[Stored data entries]

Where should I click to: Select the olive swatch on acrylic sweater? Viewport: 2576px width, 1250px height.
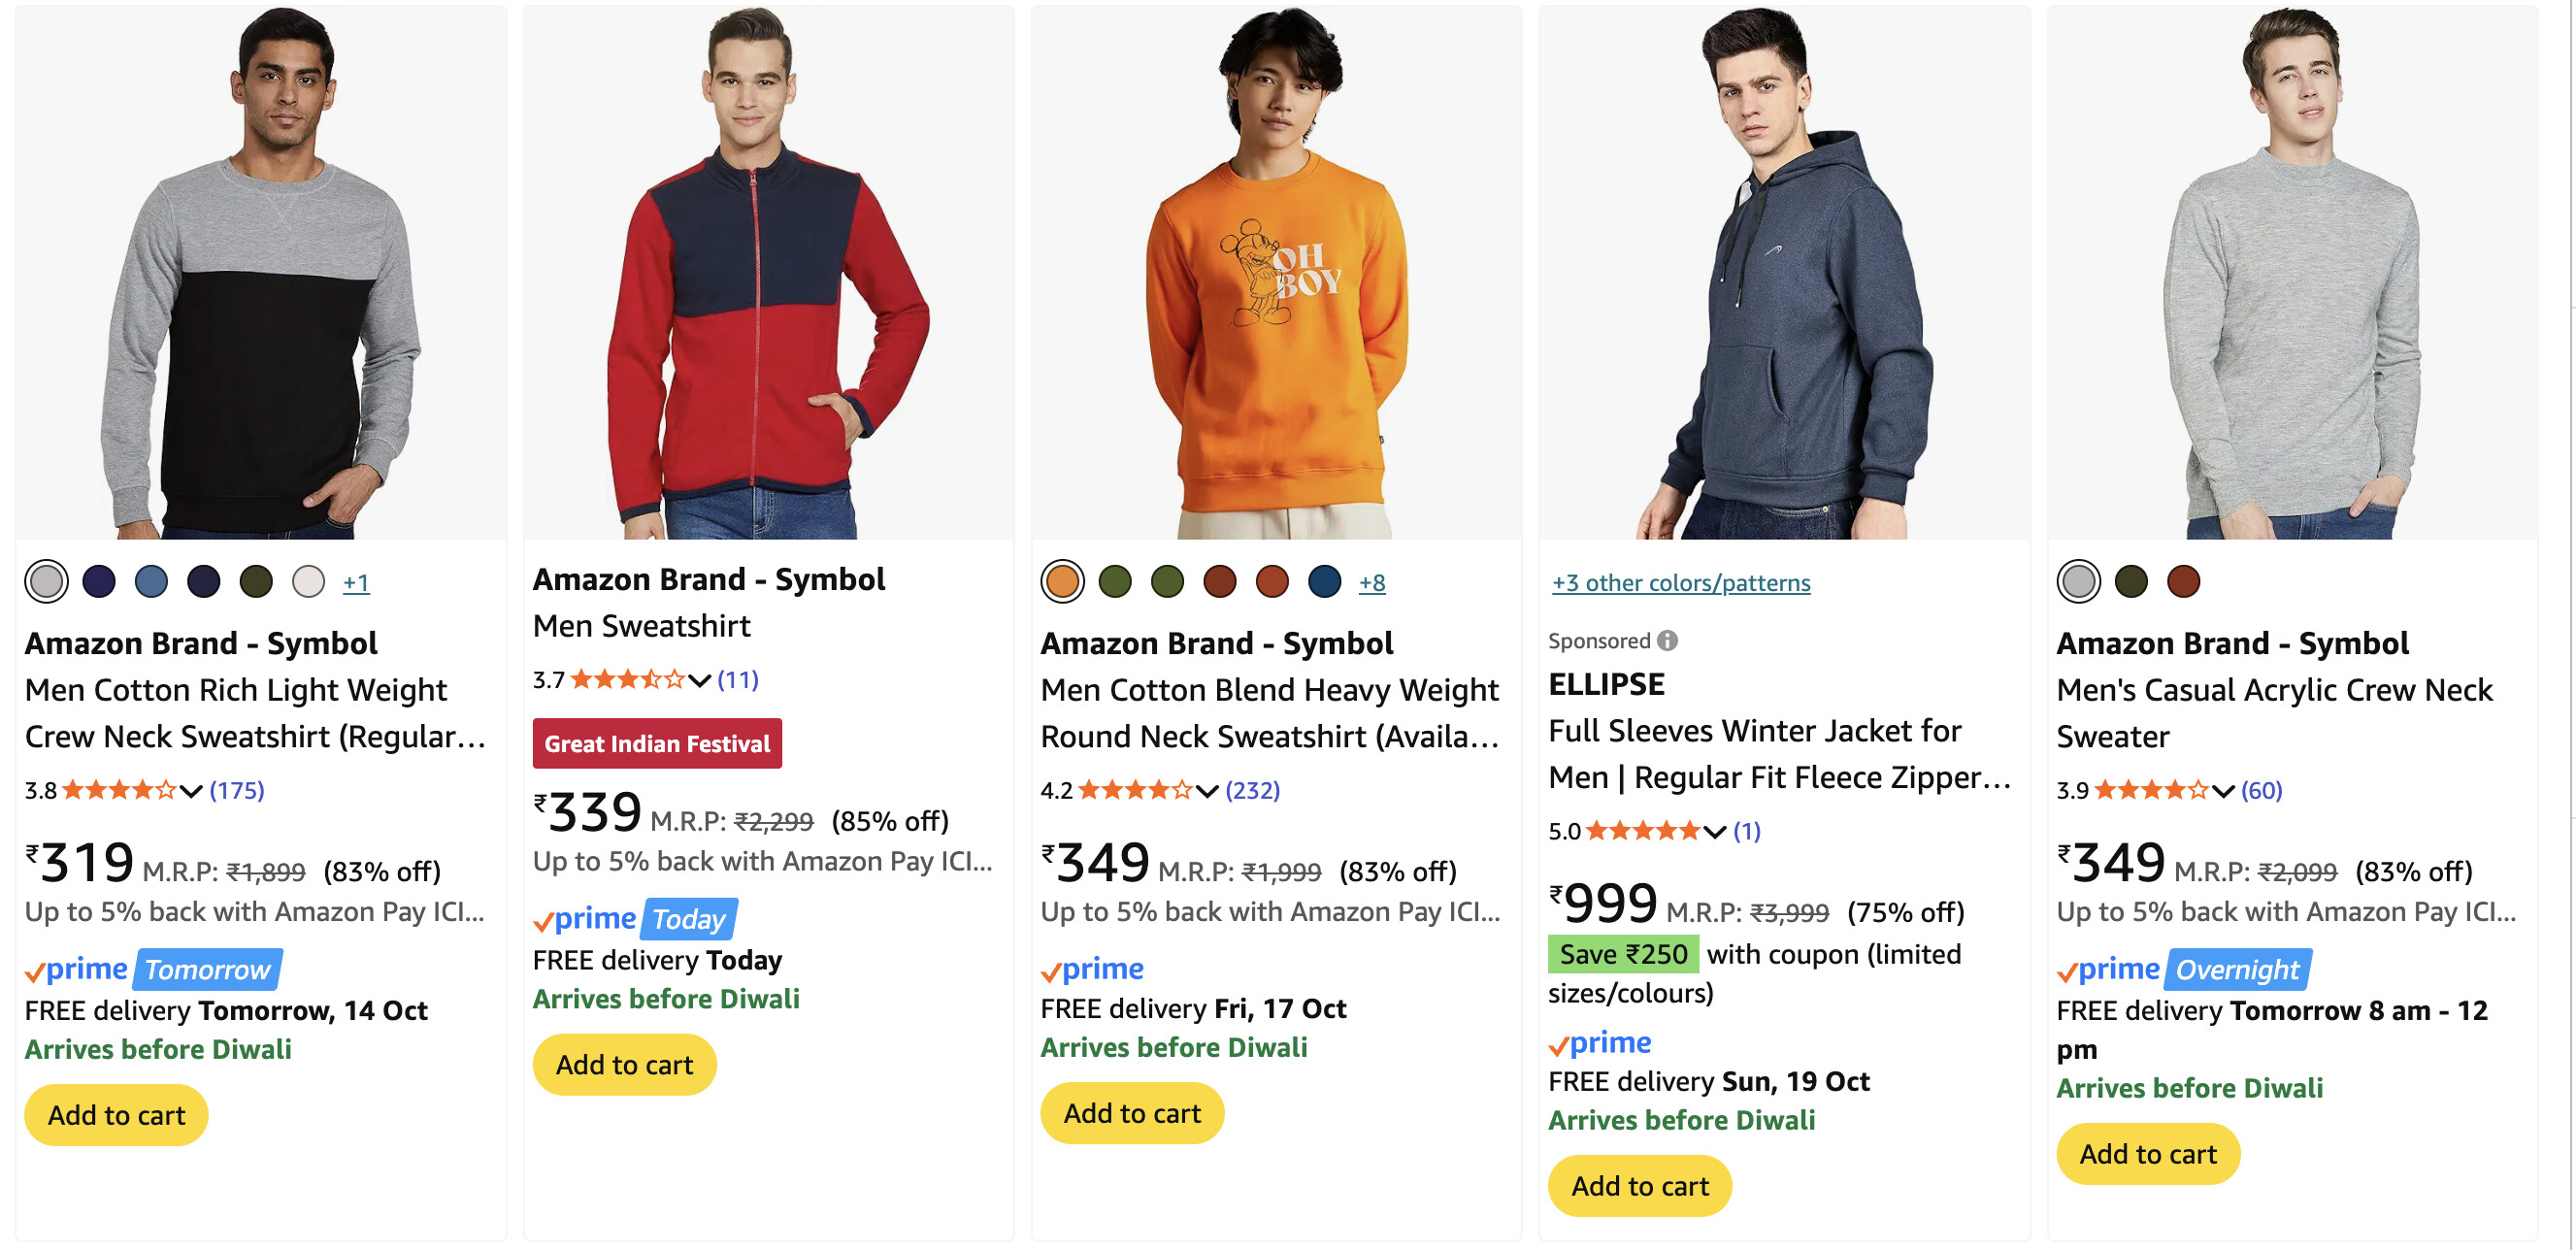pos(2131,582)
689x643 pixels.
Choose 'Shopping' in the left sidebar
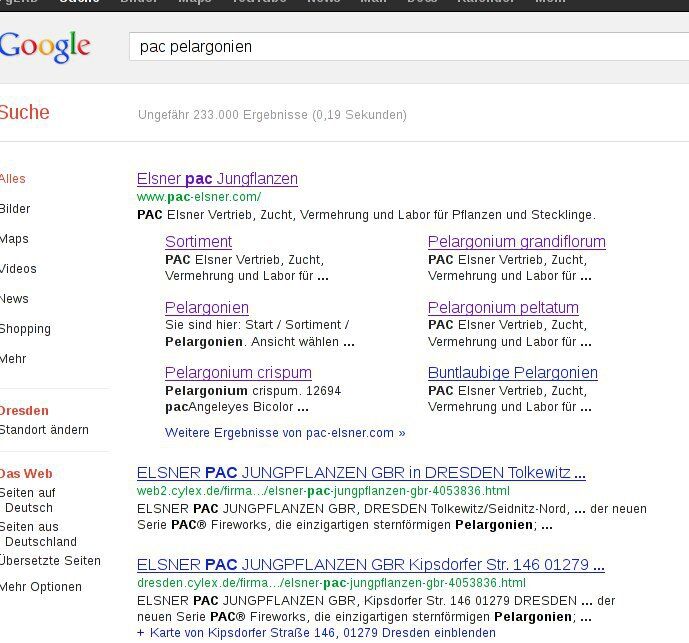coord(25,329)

_Assigned task:_ What is needed is a word-for-word copy of the data above, free of any images.

_Result of this task:_
Where should I click to: Select the olive swatch on acrylic sweater? Viewport: 2576px width, 1250px height.
pos(2131,582)
689x643 pixels.
Choose 'Shopping' in the left sidebar
coord(25,329)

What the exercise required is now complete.